:: PAGE EXCERPT

Description
If you love the comfort of lasagna but not the fuss of making béchamel and layering, this one-pot green goddess lasagna is a total game changer. Creamy, cheesy, and bursting with fresh greens and herbs, it’s all made in a single skillet. Quick and easy (30 minutes max), but still impressive enough to serve to guests.
Ingredients
For the lasagna –
- 2 tablespoons olive oil
- 400g (about 14oz) zucchini, coarsely grated
- 6 garlic cloves, minced
- 1 leek, finely sliced
- 1 teaspoon salt
- 1 teaspoon fish sauce
- 1 small red chili, finely chopped (or 2 teaspoons chili flakes)
- 2 packed cups of baby spinach leaves
- 1/2 cup basil leaves, chopped
- 1 lemon, zested and juiced
- 1 1/2 cups hot stock (vegetable or chicken)
- 1 cup milk
- 250g (about 6 – 8 sheets, or 9oz) fresh lasagna sheets (or 6 – 8 dried lasagna sheets – please check step 3 in the instructions for the correct amount of stock and milk if you’re using dried sheets)
- 1/2 cup basil pesto (plus extra to serve)

::::

» **PROBLEM SET**
1) How would you put this sentence from the lasagna recipe into Spanish: "Creamy, cheesy, and bursting with fresh greens and herbs, it’s all made in a single skillet."
2) Answer these from the lasagna recipe:
(a) What is the most time, in minutes, the dish takes?
(b) How many garlic cloves does it call for?
(c) What can be used instead of the small red chili?
3) Can you carry the green goddess lasagna recipe forward from its last ingredient line?

:: EXTRACTED ENTRIES

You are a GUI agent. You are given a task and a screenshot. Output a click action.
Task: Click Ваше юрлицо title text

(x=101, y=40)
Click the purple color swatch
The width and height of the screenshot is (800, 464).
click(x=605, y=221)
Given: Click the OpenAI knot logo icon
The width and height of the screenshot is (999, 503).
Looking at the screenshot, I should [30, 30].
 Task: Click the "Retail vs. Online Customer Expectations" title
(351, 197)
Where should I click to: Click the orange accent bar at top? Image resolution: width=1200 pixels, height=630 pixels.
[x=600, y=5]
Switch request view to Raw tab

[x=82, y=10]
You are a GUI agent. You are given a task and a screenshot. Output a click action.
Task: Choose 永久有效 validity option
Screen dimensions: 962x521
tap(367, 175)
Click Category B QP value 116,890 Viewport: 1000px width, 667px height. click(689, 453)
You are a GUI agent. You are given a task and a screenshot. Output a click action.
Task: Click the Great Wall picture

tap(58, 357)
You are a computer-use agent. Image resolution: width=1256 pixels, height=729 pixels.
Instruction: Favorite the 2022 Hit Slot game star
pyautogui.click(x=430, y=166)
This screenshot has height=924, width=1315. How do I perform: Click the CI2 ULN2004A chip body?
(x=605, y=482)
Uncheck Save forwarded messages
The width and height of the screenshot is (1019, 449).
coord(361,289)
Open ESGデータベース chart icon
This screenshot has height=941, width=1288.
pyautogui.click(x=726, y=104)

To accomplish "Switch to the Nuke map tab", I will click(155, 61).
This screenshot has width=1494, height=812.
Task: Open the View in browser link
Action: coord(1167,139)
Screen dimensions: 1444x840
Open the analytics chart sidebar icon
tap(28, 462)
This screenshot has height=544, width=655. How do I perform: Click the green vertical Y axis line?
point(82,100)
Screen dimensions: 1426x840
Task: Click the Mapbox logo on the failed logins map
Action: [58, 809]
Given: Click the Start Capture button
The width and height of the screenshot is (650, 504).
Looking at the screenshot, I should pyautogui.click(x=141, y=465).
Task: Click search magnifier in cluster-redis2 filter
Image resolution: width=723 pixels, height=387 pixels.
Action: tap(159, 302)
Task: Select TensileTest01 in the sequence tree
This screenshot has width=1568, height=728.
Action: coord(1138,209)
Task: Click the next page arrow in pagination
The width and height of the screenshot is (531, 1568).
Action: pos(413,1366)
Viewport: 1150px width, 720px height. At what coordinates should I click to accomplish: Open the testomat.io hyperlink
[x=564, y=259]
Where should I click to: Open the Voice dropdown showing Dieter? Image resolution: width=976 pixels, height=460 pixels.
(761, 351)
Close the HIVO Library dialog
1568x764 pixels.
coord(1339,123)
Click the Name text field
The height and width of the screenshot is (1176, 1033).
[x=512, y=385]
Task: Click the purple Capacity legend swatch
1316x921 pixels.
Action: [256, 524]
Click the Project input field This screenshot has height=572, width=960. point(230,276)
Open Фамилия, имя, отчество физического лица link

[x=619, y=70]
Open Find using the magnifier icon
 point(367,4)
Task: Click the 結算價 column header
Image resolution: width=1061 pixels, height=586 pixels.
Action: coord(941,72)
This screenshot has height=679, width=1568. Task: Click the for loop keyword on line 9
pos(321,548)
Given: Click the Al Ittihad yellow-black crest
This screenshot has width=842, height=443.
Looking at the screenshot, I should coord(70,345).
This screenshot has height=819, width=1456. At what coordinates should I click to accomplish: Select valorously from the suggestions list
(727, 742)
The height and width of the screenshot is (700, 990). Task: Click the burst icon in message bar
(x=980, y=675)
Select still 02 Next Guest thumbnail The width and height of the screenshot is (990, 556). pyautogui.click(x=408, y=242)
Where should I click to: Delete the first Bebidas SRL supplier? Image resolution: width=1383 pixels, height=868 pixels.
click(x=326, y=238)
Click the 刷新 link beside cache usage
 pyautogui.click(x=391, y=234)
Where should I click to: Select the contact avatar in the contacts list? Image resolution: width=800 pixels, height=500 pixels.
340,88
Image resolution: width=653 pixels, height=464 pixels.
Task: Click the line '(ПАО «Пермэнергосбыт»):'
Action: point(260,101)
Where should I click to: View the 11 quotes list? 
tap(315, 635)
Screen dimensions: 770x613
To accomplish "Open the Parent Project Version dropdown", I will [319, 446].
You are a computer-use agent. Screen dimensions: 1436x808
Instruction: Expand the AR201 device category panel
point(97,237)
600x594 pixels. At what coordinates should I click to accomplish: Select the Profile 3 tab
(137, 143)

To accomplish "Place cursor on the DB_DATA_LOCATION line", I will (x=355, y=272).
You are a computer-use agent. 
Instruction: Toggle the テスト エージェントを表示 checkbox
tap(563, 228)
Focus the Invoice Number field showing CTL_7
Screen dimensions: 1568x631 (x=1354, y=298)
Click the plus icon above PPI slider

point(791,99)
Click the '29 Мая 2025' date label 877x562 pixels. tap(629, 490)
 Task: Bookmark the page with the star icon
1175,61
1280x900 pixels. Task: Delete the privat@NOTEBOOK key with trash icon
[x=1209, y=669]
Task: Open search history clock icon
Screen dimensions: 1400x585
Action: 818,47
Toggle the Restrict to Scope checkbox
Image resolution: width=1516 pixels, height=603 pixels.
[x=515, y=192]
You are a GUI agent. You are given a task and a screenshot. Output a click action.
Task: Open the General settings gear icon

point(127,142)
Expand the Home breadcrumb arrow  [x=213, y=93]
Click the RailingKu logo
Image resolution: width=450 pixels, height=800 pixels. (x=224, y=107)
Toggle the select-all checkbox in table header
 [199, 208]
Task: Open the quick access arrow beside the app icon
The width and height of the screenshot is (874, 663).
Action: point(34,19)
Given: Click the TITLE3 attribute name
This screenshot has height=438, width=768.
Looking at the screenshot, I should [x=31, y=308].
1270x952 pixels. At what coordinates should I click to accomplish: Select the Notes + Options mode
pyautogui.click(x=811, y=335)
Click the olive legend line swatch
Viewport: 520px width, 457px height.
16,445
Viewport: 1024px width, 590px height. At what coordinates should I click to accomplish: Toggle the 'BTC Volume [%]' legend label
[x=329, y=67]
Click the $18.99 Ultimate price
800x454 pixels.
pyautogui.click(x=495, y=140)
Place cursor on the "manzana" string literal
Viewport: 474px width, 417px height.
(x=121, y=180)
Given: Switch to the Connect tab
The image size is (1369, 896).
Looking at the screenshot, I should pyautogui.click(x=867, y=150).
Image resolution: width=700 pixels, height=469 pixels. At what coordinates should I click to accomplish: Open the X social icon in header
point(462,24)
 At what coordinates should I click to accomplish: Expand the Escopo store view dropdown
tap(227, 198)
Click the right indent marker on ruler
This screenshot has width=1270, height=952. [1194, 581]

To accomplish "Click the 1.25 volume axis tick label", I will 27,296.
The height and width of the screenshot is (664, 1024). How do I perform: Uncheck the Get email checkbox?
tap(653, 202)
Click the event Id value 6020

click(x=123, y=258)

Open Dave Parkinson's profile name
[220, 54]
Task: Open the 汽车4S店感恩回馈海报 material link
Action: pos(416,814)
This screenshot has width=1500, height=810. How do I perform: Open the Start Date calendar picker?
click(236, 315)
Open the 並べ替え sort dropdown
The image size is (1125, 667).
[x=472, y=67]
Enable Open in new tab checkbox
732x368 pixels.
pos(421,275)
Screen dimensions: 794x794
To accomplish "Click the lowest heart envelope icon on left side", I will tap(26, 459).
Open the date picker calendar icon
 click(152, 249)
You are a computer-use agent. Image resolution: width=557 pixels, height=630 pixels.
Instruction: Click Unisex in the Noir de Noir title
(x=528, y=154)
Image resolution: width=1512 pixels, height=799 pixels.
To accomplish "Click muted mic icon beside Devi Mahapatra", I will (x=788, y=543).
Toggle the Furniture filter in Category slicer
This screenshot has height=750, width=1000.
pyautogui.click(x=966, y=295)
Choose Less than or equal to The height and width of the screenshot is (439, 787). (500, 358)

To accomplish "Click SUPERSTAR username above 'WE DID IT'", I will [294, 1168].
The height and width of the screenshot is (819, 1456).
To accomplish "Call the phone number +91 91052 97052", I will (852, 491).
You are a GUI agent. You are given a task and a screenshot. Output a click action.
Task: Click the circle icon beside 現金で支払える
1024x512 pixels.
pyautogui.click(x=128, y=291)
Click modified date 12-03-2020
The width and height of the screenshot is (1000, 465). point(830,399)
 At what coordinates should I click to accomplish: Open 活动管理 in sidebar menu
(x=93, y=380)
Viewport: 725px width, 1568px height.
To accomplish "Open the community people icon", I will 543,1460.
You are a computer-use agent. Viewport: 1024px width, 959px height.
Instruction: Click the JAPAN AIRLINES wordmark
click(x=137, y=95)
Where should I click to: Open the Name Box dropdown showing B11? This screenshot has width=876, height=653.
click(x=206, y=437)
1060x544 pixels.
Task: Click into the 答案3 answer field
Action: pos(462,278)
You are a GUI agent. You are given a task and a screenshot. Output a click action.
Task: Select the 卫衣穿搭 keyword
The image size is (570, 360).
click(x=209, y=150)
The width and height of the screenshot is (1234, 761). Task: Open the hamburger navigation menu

::::

» **RESULTS OF THE EXERCISE**
1) Cremosa, con mucho queso y llena de verduras frescas y hierbas, se prepara toda en una sola sartén.

2)
(a) 30 minutes
(b) 6 garlic cloves, minced
(c) 2 teaspoons chili flakes

3)
- 1/2 cup plain cottage cheese
- 1/2 cup ricotta
- 1/2 cup parmesan cheese, grated
- 1/2 cup mozzarella cheese, torn or grated
Instructions
- Cook the greens. Add 2 tablespoons of olive oil to a large, high-sided skillet over medium-high heat, then add the leek, zucchini, garlic and chili. Sprinkle over 1 teaspoon of salt and 1 teaspoon of fish sauce (if you’re using it), then cook, stirring, for about 10 minutes, until the zucchini releases its water and starts to soften and break down.
- Add the spinach and basil. Once your zucchini has released its water and is softening, add the spinach and basil leaves. Stir as the spinach wilts, then add the lemon juice, stock and the milk. Stir, taste and add a little more salt or lemon juice if needed. PRO TIP: You will need 1 ¾ cups of hot stock and 1 ¼ cups of milk if you’re using dried pasta.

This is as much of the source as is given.